--- Data for this exercise ---
****

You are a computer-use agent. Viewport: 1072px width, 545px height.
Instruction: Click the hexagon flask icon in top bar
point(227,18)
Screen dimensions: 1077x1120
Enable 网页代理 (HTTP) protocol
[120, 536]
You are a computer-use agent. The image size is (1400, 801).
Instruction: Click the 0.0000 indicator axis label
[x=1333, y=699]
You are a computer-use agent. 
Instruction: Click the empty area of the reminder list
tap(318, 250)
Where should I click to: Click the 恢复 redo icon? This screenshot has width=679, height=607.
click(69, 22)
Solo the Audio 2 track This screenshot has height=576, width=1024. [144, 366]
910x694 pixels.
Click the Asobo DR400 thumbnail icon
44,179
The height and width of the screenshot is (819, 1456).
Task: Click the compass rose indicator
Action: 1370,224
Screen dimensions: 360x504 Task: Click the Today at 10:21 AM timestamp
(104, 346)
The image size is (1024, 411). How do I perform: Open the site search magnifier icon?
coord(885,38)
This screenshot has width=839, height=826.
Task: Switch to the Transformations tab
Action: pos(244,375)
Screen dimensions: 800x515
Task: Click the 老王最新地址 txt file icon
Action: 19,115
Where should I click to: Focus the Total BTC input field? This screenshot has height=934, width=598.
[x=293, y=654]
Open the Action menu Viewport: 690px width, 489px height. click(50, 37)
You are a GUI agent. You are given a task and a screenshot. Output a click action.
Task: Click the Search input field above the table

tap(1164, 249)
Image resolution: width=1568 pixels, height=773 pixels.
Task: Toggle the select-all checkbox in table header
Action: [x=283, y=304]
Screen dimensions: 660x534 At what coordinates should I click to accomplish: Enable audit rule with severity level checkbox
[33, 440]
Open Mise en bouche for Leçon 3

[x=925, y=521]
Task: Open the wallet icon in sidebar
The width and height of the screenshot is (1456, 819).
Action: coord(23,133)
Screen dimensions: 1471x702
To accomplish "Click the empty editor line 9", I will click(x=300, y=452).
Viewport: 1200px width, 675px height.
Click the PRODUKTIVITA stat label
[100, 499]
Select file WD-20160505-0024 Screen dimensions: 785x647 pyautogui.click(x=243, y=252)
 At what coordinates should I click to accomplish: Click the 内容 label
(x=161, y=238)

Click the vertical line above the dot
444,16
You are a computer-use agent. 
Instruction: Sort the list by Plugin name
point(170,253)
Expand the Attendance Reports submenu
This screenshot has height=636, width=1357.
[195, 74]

****

--- Work to complete ---
Output the records exactly, including every line.

--- Expected answer ---
You are a computer-use agent. Viewport: 1072px width, 545px height.
Instruction: Click the hexagon flask icon in top bar
point(227,18)
Screen dimensions: 1077x1120
Enable 网页代理 (HTTP) protocol
[120, 536]
You are a computer-use agent. The image size is (1400, 801).
Instruction: Click the 0.0000 indicator axis label
[x=1333, y=699]
You are a computer-use agent. 
Instruction: Click the empty area of the reminder list
tap(318, 250)
Where should I click to: Click the 恢复 redo icon? This screenshot has width=679, height=607.
click(69, 22)
Solo the Audio 2 track This screenshot has height=576, width=1024. [144, 366]
910x694 pixels.
Click the Asobo DR400 thumbnail icon
44,179
The height and width of the screenshot is (819, 1456).
Task: Click the compass rose indicator
Action: 1370,224
Screen dimensions: 360x504 Task: Click the Today at 10:21 AM timestamp
(104, 346)
The image size is (1024, 411). How do I perform: Open the site search magnifier icon?
coord(885,38)
This screenshot has width=839, height=826.
Task: Switch to the Transformations tab
Action: pos(244,375)
Screen dimensions: 800x515
Task: Click the 老王最新地址 txt file icon
Action: 19,115
Where should I click to: Focus the Total BTC input field? This screenshot has height=934, width=598.
[x=293, y=654]
Open the Action menu Viewport: 690px width, 489px height. click(50, 37)
You are a GUI agent. You are given a task and a screenshot. Output a click action.
Task: Click the Search input field above the table

tap(1164, 249)
Image resolution: width=1568 pixels, height=773 pixels.
Task: Toggle the select-all checkbox in table header
Action: [x=283, y=304]
Screen dimensions: 660x534 At what coordinates should I click to accomplish: Enable audit rule with severity level checkbox
[33, 440]
Open Mise en bouche for Leçon 3

[x=925, y=521]
Task: Open the wallet icon in sidebar
The width and height of the screenshot is (1456, 819).
Action: coord(23,133)
Screen dimensions: 1471x702
To accomplish "Click the empty editor line 9", I will click(x=300, y=452).
Viewport: 1200px width, 675px height.
Click the PRODUKTIVITA stat label
[100, 499]
Select file WD-20160505-0024 Screen dimensions: 785x647 pyautogui.click(x=243, y=252)
 At what coordinates should I click to accomplish: Click the 内容 label
(x=161, y=238)

Click the vertical line above the dot
444,16
You are a computer-use agent. 
Instruction: Sort the list by Plugin name
point(170,253)
Expand the Attendance Reports submenu
This screenshot has height=636, width=1357.
[195, 74]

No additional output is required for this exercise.